▶ **GIVEN TEXT**:
Sun Communities, Inc. (NYSE:SUI) Q3 2023 Earnings Call Transcript

That being said, unfortunately, the opportunity in the U.K. has been impacted by really strong economic headwinds, even though the core of the business is performing. So with that being said, in very challenging times, we continue to really review all of our options, but we are very supportive of what the team is accomplishing there and we are very aware of those people, who have shared with us their thoughts on the capital invested in the U.K. Our goal really…

John Kim: Just one more final question for me.

Gary Shiffman: Our goal really is to maximize value for that investment and as we continue to perform and view the U.K., we are happy to share any thoughts that we have moving forward.

John Kim: Just one more final question on me. On the sales that you are planning in the U.S., what kind of cap rate should we expect? You have taken out mortgage debt at 5%, obviously, the interest rate environment is not helping, but what should we be modeling in for exit cap rates?

Gary Shiffman: So I am going to suggest we are going into the market next week with the first group and it would be best if we are able to report realize market data and not interfere with the process that’s taking place as we go out to the market.

John Kim: Great. Thank you.

Gary Shiffman: Okay. Thanks.

Operator: Our next question comes from the line of James Feldman with Wells Fargo. Please proceed with your question.

James Feldman: Great. Thanks for taking my questions and I appreciate the commentary on the Board and management team focused on streamlining the company for growth. As I think about the last year, a big part of the Sun story for investors has really been just kind of surprises. Taking down U.K. Park Holiday guidance and then the loan — the U.K. loan. So as you are thinking about selling assets, deleveraging, I mean, that all makes sense. But like what can you say to like this process also making sure that there’s just not stuff that kind of catches people off guard or out of left field, that maybe you can’t see quite as clearly from the balance sheet or some of the reporting for the company?

Gary Shiffman: I am only going to suggest that there is a tremendous effort from the Board of Directors down to management to make sure that we provide as much transparency as we can. So that those type of surprises, although they weren’t economic headwinds in the U.K. came about very, very fast and had obviously dramatic impacts on these things that you are referencing. But I think what you are finding is that everything is clearly in disclosure and clearly open to discussion by the management team and we want nothing more than to be as transparent as possible. So that there aren’t any surprises going forward.

James Feldman: Okay. Thanks for that. And then as we think about — can you talk to what kind of pre-COVID run rates were for — whether it’s Marina business or even the MH business or even the U.K. business? Just to give us a sense of what we should expect in terms of longer term run rate for these businesses, once the COVID activity fade?

Gary Shiffman: I think that speaking to some communities, which has been public for 30 years. We have business lines that all have the same underlying fundamentals of high demand against very short supply and MH certainly affordable housing, which drives the high occupancies that historically performed very, very well in all economic times. And so when we share the fact that we have been able to get rental rate increases in excess of inflationary pressure throughout our history and have never delivered as a company, a fourth quarter period, where we didn’t have positive NOI growth. Our expectation and our goal with everything we are doing, with the rental increases, with the priorities that I shared with everybody, with the focus of the strategy that we have been implementing is to continue to get that same kind of same community growth and I have a drop down in an FFO per share basis to our shareholders.

▶ **PROBLEM 1**:
Answer these questions about the earnings call transcript, marking your answers (a), (b) and (c):
(a) At what rate does John Kim say the company has taken out mortgage debt?
(b) Which firm is James Feldman with?
(c) For how many years does Gary Shiffman say the company has been public?
▶ **PROBLEM 2**:
Continue the earnings call transcript from its final line.

▶ **SOURCE DATA**:
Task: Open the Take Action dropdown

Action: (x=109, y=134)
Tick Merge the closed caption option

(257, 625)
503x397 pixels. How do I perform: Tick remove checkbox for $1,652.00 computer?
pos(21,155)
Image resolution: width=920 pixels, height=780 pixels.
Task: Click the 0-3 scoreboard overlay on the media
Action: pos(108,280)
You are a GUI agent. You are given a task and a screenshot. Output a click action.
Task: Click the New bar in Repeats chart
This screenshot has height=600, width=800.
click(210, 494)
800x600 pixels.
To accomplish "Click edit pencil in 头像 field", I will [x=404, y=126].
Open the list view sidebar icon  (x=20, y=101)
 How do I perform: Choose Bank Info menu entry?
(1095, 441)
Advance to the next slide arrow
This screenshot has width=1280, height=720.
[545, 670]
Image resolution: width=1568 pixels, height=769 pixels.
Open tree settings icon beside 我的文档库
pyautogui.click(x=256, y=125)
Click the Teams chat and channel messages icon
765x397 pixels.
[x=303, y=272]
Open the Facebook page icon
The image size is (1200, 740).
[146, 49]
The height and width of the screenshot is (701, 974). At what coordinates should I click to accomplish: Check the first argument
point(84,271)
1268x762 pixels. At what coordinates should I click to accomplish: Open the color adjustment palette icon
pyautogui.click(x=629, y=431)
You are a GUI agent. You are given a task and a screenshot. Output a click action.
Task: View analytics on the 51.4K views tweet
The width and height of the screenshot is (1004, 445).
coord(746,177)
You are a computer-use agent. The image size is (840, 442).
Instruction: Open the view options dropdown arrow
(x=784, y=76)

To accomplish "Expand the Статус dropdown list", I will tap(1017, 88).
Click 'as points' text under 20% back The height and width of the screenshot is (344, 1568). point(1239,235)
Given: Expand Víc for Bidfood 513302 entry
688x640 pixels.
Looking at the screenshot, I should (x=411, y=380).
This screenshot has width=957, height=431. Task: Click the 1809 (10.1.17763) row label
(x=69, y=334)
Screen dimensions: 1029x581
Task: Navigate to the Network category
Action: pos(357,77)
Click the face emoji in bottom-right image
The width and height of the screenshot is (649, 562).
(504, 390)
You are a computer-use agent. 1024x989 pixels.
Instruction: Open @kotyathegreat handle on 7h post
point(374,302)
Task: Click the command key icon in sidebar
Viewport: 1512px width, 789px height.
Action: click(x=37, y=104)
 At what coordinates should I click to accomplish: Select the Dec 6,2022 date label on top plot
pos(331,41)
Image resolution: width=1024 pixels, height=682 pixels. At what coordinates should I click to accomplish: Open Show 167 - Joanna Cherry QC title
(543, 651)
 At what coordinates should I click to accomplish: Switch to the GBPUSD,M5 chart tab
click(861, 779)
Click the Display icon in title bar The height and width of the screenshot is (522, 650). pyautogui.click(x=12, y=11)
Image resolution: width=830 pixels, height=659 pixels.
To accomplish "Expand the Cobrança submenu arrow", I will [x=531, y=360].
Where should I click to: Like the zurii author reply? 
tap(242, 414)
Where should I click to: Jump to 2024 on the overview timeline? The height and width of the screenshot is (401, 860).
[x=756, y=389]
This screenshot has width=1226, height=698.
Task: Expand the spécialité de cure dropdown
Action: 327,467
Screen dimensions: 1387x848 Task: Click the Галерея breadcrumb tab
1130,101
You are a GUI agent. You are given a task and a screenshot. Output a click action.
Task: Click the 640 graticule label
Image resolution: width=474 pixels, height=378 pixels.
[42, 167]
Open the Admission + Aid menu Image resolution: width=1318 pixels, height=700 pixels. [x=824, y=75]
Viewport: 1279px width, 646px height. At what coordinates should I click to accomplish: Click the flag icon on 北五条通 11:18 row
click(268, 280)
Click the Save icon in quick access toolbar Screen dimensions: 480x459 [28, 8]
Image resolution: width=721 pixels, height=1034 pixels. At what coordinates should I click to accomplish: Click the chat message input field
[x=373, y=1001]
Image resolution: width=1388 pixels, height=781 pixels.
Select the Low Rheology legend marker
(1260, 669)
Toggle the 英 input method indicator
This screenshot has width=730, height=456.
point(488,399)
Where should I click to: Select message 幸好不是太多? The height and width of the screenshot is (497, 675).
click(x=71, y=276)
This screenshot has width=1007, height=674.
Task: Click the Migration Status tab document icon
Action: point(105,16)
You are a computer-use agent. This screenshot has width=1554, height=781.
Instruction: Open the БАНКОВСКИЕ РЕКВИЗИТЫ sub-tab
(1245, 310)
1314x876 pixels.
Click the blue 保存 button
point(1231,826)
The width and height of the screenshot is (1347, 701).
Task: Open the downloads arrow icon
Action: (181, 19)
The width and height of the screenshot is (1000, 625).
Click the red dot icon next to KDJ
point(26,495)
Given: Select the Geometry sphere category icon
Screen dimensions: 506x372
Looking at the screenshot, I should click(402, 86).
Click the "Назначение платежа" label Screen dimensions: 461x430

▶ **RESPONSE 1**:
(a) 5%
(b) Wells Fargo
(c) 30 years

▶ **RESPONSE 2**:
So I think, historically, one has to look to how we performed and what we see as the outlook for certainly the rental rate increases that we have going forward and the high occupancies and demand is that we should be able to continue to grow and provide growth as we have historically done as a company. So we are optimistic about moving forward and we certainly have a lot of steps that we identified that we are taking to secure that kind of growth.

Operator: And our next question comes from the line of Anthony Powell with Barclays. Please proceed with your question.

Anthony Powell: Hi. Good afternoon. Thanks for taking the question. I guess in terms of RV expenses, you have done a good job of reducing expenses, when you have had lower, I guess, transient demand. Are you able to leverage these lower expenses, let’s say, next year, if you have a recovery or stabilization there or do you think you would have to add back more expenses and create some surprises on the expense growth line there?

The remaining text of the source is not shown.